Reputation: 477
I have a dataframe with name values and a date range (start/end). I need to expand/replace the dates with the ones generated by the from/to index. How can I do this?
Name date_range
NameOne_%Y%m-%d [-2,1]
NameTwo_%y%m%d [-3,1]
Desired result (Assuming that today's date is 2021-03-09 - 9 of march 2021):
Name
NameOne_202103-10
NameOne_202103-09
NameOne_202103-08
NameOne_202103-07
NameTwo_210310
NameTwo_210309
NameTwo_210308
NameTwo_210307
NameTwo_210306
I've been trying iterating over the dataframe and then generating the dates, but I still can't make it work..

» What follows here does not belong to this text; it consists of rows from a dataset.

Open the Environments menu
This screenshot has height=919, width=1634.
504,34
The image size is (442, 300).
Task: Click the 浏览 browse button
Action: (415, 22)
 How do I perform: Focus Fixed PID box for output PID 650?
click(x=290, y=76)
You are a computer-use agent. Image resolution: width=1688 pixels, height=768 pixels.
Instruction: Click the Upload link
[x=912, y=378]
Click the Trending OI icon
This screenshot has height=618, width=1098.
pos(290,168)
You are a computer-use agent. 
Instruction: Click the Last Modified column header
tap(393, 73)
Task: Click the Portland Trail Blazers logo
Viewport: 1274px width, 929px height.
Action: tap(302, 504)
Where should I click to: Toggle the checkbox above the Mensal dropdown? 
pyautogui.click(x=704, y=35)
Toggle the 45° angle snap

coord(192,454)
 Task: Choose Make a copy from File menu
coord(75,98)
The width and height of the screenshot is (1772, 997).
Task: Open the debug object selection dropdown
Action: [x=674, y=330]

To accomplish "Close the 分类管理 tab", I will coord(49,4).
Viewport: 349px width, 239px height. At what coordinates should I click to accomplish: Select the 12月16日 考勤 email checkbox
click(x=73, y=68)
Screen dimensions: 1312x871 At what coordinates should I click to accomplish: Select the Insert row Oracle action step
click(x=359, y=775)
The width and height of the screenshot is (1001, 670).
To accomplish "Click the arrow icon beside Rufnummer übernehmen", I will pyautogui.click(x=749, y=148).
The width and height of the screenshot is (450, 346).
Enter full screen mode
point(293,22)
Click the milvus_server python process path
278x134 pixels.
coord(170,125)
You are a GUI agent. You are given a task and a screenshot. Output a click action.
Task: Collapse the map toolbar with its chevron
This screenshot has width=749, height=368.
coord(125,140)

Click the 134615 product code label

for index, row in self.config_df.iterrows():
print(row['source'], row['date_range'])
days_sub=int(str(self.config_df["date_range"][0]).strip("[").strip("]").split(",")[0].strip())
days_add=int(str(self.config_df["date_range"][0]).strip("[").strip("]").split(",")[1].strip())
start_date = date.today() + timedelta(days=days_sub)
end_date = date.today() + timedelta(days=days_add)
date_range_df=pd.date_range(start=start_date, end=end_date)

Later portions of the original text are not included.